Semiconductor consolidation trend
An acquisition would also change the order of the top five semiconductor companies in the world, and it would mark the second-largest semiconductor consolidation in 2016 after ARM Holdings’ (ARMH) acquisition by SoftBank for $32 billion.
2015 marked the beginning of a consolidation wave for the semiconductor industry. Several major deals took place during the year, with the total deal value reaching an all-time high of $103.8 billion, according to IC Insights. This trend continued in 2016, but the pace slowed. So far, $55.3 billion worth of M&A (mergers and acquisitions) deals have taken place in 2016.
What’s driving consolidation in the semiconductor industry?
The semiconductor industry is maturing as sales slow in the personal computer and smartphone markets. Amid slowing sales, companies have resorted to acquisitions to boost growth and reduce costs. However, many industry executives have stated that the key factor driving consolidation is the rising cost of product development.
As Moore’s Law slows, the costs of developing smaller chips are rising, while cost and performance benefits are falling.

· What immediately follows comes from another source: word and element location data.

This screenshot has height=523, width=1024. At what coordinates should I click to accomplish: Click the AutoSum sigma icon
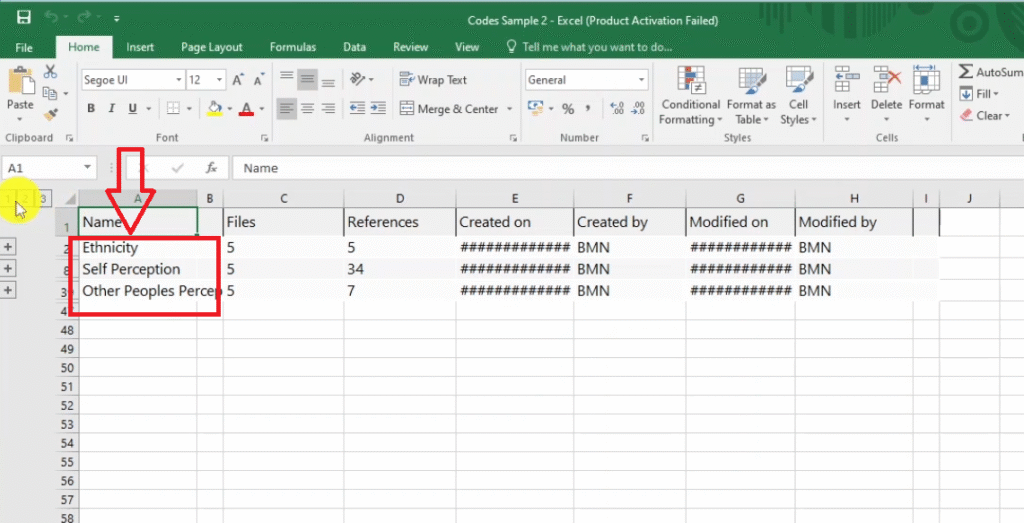pos(966,72)
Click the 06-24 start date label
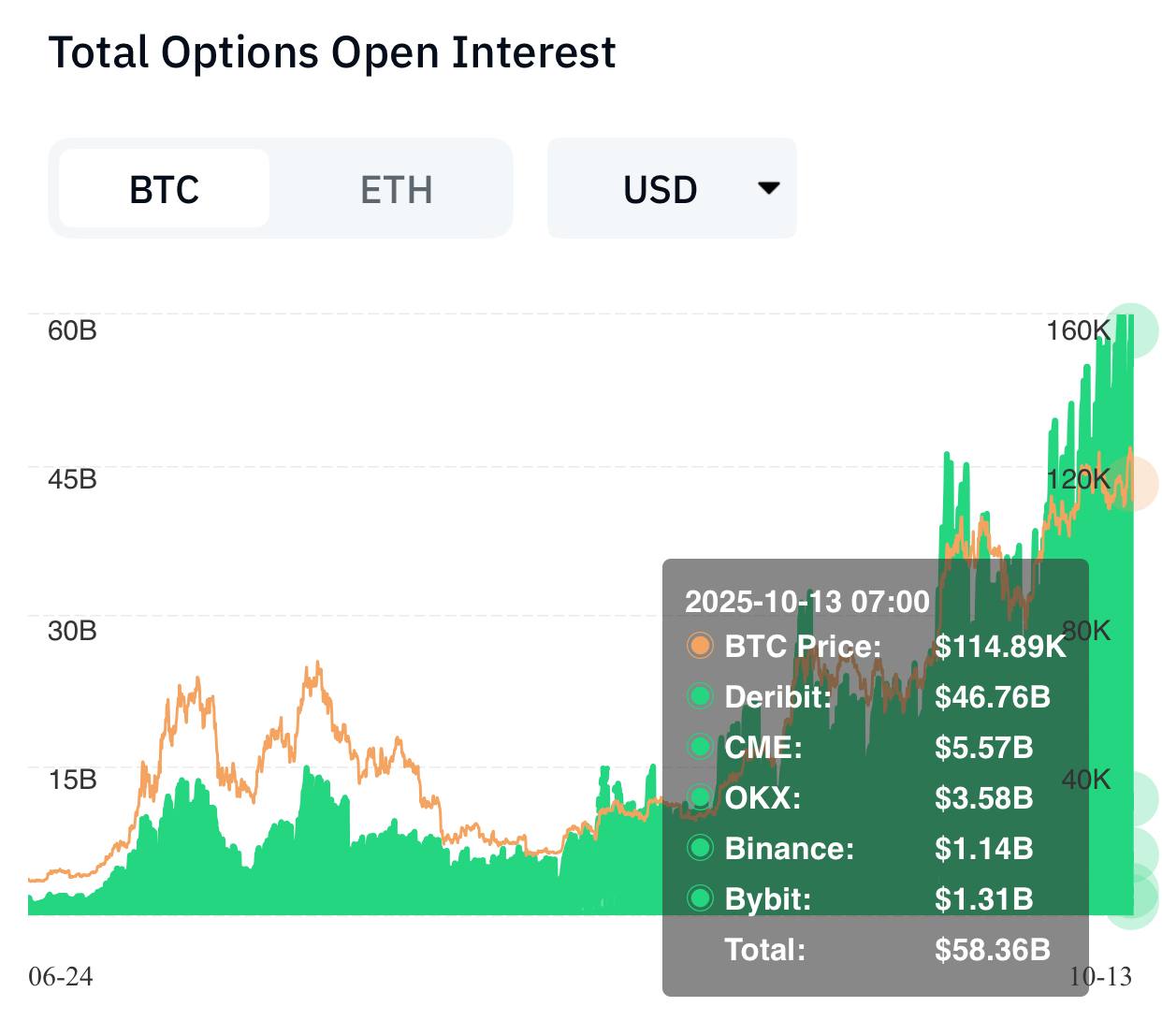The width and height of the screenshot is (1162, 1036). click(61, 977)
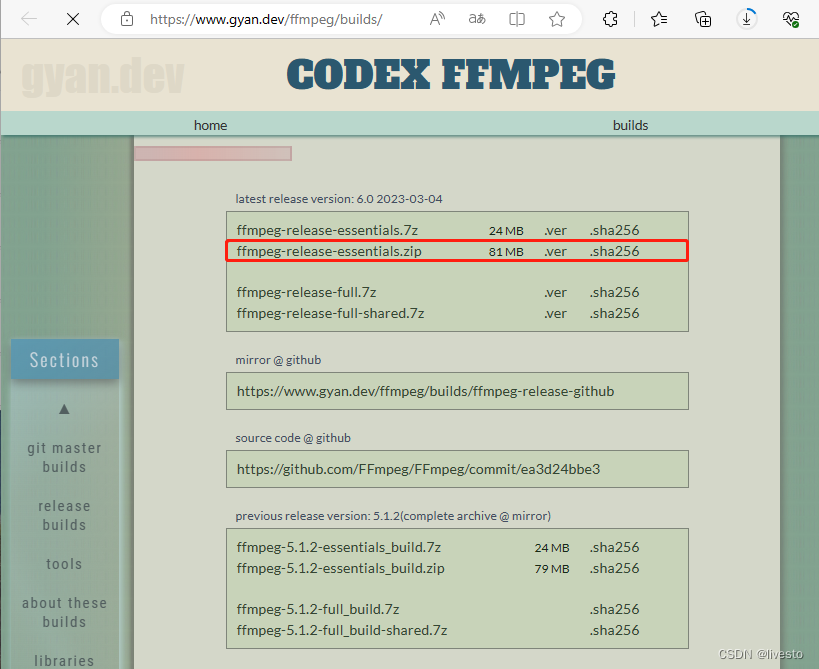
Task: Click the up arrow in Sections sidebar
Action: point(64,408)
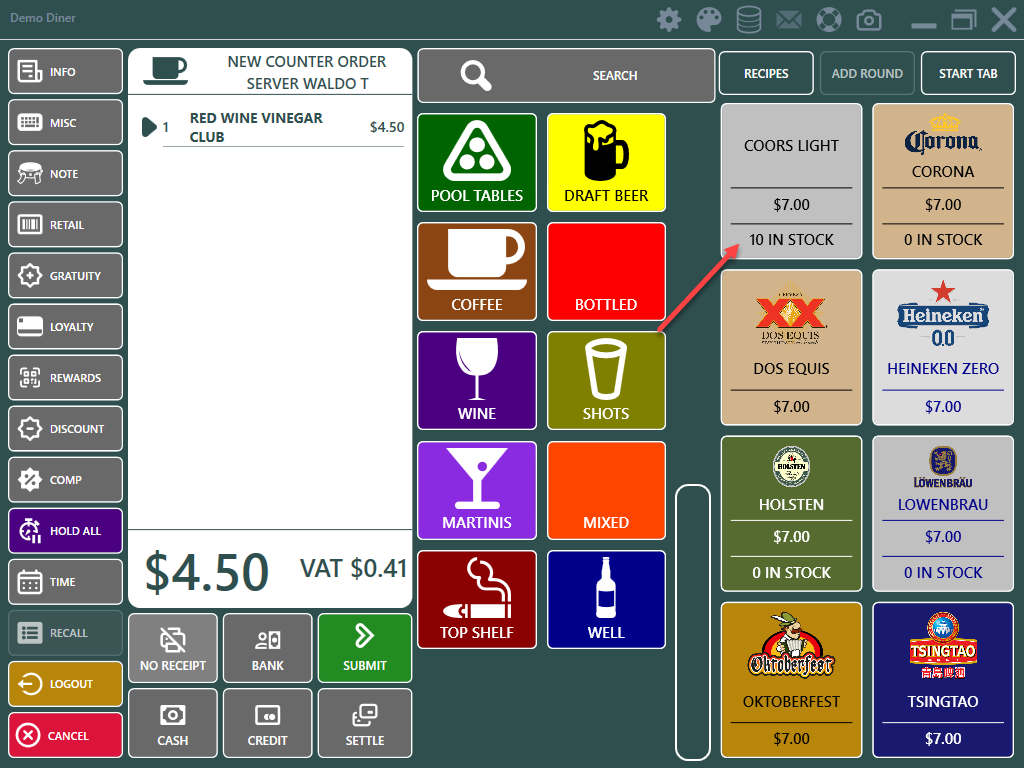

Research and development costs are very high in the semiconductor market, and internal product development entails the risk of product failure. KPMG’s global semiconductor leader, Lincoln Clark, stated that companies can mitigate the risk of product failures by acquiring already established products.
A broader portfolio enables semiconductor companies to offer comprehensive solutions to their major customers, making it difficult for other companies to compete.
- The Avago-Broadcom (AVGO) merger created the world’s largest communications semiconductor company.
- The NXP-Freescale merger created the world’s largest automotive semiconductor company.
Even semiconductor giant Intel (INTC) is acquiring artificial intelligence startups to grow in this space.
2016 semiconductor consolidation
In 2016, there was consolidation in the analog IC (integrated circuit) market. Analog Devices (ADI) acquired Linear Technology (LLTC), ON Semiconductor (ON) acquired Fairchild Semiconductor, and Microchip (MCHP) acquired Atmel.
Analysts expect Texas Instruments (TXN) to announce the next big acquisition, as it’s been sitting on the sidelines like Qualcomm, accumulating cash while the semiconductor consolidation wave hits the industry.
NXP’s general counsel Guido Dierick believes that the semiconductor industry is still fragmented and has a strong potential to consolidate further.